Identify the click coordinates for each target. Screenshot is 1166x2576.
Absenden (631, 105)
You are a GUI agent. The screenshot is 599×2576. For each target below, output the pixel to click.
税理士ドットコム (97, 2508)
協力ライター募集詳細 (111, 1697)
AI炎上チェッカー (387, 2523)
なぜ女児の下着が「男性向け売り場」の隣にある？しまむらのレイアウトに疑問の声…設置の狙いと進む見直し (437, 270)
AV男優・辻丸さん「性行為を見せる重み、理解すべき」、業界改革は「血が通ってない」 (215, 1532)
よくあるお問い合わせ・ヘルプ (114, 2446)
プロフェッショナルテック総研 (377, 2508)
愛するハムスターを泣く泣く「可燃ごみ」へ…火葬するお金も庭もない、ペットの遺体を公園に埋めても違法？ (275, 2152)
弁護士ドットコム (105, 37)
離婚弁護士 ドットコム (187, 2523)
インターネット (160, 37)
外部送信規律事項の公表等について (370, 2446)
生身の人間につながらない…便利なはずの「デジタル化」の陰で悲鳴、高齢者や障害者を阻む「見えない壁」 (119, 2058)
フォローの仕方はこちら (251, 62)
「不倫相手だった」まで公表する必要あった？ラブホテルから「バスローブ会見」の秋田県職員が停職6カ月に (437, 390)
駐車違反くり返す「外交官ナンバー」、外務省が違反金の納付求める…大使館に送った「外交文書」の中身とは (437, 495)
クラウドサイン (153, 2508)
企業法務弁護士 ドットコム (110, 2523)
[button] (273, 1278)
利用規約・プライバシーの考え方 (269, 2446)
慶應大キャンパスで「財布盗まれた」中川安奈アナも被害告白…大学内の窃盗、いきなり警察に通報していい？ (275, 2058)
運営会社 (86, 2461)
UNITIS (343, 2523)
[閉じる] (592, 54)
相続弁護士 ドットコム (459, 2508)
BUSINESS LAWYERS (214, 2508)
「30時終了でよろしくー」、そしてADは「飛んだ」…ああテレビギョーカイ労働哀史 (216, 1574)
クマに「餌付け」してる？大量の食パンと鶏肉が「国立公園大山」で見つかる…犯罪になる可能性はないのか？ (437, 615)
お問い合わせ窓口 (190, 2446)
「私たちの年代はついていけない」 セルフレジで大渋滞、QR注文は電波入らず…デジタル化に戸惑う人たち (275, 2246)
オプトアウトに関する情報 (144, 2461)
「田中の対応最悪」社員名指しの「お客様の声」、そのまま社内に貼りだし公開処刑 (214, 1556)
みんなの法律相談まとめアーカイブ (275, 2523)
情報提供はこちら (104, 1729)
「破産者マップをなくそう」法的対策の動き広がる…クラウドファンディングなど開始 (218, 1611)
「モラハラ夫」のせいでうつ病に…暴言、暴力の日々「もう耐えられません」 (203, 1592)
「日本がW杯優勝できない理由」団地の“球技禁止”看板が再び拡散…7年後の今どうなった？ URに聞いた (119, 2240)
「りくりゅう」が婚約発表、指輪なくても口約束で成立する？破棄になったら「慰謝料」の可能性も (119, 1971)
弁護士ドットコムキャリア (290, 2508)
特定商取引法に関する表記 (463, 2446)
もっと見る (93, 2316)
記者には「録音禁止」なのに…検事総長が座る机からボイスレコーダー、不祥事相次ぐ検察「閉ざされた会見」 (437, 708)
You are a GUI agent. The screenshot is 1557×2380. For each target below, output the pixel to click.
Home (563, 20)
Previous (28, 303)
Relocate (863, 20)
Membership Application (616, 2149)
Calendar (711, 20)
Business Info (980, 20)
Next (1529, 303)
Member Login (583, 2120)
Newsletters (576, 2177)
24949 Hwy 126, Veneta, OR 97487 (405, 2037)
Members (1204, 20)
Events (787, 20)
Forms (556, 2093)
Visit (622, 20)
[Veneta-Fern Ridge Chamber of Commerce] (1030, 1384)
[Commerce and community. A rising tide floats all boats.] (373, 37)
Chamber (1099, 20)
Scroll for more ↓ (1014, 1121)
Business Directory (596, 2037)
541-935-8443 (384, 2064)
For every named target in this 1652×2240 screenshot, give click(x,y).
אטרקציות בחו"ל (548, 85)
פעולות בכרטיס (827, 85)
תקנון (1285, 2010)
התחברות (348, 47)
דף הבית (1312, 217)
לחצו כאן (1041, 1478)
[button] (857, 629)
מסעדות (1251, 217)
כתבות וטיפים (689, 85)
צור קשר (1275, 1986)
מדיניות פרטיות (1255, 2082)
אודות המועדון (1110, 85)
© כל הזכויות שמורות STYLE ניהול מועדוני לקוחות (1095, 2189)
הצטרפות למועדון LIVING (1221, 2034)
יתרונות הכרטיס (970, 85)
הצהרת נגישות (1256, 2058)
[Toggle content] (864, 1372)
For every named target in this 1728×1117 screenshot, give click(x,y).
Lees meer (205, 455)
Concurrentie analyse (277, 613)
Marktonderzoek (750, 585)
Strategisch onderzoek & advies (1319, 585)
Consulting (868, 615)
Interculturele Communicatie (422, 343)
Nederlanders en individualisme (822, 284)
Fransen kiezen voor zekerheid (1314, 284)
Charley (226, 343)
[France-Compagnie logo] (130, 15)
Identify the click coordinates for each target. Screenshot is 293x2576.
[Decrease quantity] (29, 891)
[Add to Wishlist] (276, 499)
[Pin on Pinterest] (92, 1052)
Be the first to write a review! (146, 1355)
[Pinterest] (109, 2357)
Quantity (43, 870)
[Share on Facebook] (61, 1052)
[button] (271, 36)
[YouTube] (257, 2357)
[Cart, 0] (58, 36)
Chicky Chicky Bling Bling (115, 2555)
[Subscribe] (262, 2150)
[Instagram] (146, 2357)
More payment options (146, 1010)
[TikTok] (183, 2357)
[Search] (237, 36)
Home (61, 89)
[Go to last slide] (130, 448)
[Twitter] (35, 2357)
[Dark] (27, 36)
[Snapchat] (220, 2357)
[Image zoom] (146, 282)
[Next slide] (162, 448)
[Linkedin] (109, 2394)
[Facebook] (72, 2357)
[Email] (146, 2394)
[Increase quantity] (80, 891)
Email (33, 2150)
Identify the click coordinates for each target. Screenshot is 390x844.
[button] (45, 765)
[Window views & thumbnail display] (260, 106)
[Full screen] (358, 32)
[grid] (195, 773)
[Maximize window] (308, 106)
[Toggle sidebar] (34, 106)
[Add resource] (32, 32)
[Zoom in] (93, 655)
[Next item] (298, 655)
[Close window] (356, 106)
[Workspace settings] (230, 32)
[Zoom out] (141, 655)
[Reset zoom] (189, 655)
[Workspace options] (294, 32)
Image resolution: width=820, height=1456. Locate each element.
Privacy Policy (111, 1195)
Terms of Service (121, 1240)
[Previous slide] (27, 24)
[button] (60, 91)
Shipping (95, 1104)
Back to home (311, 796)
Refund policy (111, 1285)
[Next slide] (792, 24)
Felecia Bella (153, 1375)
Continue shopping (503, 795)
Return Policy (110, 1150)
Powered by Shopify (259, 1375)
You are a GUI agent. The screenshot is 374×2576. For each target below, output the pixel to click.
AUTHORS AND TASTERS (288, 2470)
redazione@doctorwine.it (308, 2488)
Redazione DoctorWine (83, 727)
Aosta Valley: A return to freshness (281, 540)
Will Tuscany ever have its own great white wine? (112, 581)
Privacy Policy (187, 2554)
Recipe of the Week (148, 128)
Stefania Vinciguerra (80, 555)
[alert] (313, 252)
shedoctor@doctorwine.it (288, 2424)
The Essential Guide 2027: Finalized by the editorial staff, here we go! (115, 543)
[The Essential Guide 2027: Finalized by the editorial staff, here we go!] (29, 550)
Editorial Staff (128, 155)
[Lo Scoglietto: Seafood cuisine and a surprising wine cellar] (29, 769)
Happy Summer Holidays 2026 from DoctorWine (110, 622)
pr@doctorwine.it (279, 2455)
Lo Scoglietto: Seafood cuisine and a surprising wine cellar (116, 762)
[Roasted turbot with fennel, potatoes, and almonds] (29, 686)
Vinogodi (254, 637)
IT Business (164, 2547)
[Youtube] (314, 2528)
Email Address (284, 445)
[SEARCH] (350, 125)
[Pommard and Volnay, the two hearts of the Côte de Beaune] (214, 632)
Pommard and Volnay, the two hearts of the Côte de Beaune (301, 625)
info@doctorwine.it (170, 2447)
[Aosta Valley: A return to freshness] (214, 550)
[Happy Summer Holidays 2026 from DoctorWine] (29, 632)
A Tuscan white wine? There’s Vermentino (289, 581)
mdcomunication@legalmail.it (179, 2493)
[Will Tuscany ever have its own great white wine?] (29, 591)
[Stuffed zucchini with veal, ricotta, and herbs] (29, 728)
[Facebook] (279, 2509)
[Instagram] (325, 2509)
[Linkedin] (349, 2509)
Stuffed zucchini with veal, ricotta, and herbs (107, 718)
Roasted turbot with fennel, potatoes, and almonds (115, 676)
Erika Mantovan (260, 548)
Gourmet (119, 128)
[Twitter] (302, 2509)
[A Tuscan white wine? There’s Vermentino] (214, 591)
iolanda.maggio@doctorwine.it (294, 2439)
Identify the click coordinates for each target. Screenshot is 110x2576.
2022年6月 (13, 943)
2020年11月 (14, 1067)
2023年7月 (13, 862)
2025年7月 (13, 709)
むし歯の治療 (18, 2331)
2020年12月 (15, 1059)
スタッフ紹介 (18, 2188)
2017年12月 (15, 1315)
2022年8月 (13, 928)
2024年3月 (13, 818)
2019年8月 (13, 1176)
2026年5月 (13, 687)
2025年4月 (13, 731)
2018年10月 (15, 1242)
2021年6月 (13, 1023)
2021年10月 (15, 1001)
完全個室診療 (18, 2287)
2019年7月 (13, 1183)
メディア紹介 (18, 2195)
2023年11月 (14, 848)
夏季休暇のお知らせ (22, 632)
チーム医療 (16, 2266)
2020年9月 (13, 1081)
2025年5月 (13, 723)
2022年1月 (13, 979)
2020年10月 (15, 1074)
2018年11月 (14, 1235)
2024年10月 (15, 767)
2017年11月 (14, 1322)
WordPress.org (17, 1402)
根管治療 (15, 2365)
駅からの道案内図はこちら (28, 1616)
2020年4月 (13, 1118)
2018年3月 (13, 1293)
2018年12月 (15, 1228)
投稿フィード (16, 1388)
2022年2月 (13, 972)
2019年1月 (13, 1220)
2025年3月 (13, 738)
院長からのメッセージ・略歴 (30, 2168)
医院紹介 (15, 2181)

### WORK ORDER
From the records above, give again exactly the lines running from the line with "Chicky Chicky Bling Bling (115, 2555)" to the line with "Happy Summer Holidays 2026 from DoctorWine (110, 622)", inclusive.

### RESULT
Chicky Chicky Bling Bling (115, 2555)
[Subscribe] (262, 2150)
[Instagram] (146, 2357)
More payment options (146, 1010)
[TikTok] (183, 2357)
[Search] (237, 36)
Home (61, 89)
[Go to last slide] (130, 448)
[Twitter] (35, 2357)
[Dark] (27, 36)
[Snapchat] (220, 2357)
[Image zoom] (146, 282)
[Next slide] (162, 448)
[Linkedin] (109, 2394)
[Facebook] (72, 2357)
[Email] (146, 2394)
[Increase quantity] (80, 891)
Email (33, 2150)
Identify the click coordinates for each target. Screenshot is 390x844.
[button] (45, 765)
[Window views & thumbnail display] (260, 106)
[Full screen] (358, 32)
[grid] (195, 773)
[Maximize window] (308, 106)
[Toggle sidebar] (34, 106)
[Add resource] (32, 32)
[Zoom in] (93, 655)
[Next item] (298, 655)
[Close window] (356, 106)
[Workspace settings] (230, 32)
[Zoom out] (141, 655)
[Reset zoom] (189, 655)
[Workspace options] (294, 32)
Image resolution: width=820, height=1456. Locate each element.
Privacy Policy (111, 1195)
Terms of Service (121, 1240)
[Previous slide] (27, 24)
[button] (60, 91)
Shipping (95, 1104)
Back to home (311, 796)
Refund policy (111, 1285)
[Next slide] (792, 24)
Felecia Bella (153, 1375)
Continue shopping (503, 795)
Return Policy (110, 1150)
Powered by Shopify (259, 1375)
You are a GUI agent. The screenshot is 374×2576. For each target below, output the pixel to click.
AUTHORS AND TASTERS (288, 2470)
redazione@doctorwine.it (308, 2488)
Redazione DoctorWine (83, 727)
Aosta Valley: A return to freshness (281, 540)
Will Tuscany ever have its own great white wine? (112, 581)
Privacy Policy (187, 2554)
Recipe of the Week (148, 128)
Stefania Vinciguerra (80, 555)
[alert] (313, 252)
shedoctor@doctorwine.it (288, 2424)
The Essential Guide 2027: Finalized by the editorial staff, here we go! (115, 543)
[The Essential Guide 2027: Finalized by the editorial staff, here we go!] (29, 550)
Editorial Staff (128, 155)
[Lo Scoglietto: Seafood cuisine and a surprising wine cellar] (29, 769)
Happy Summer Holidays 2026 from DoctorWine (110, 622)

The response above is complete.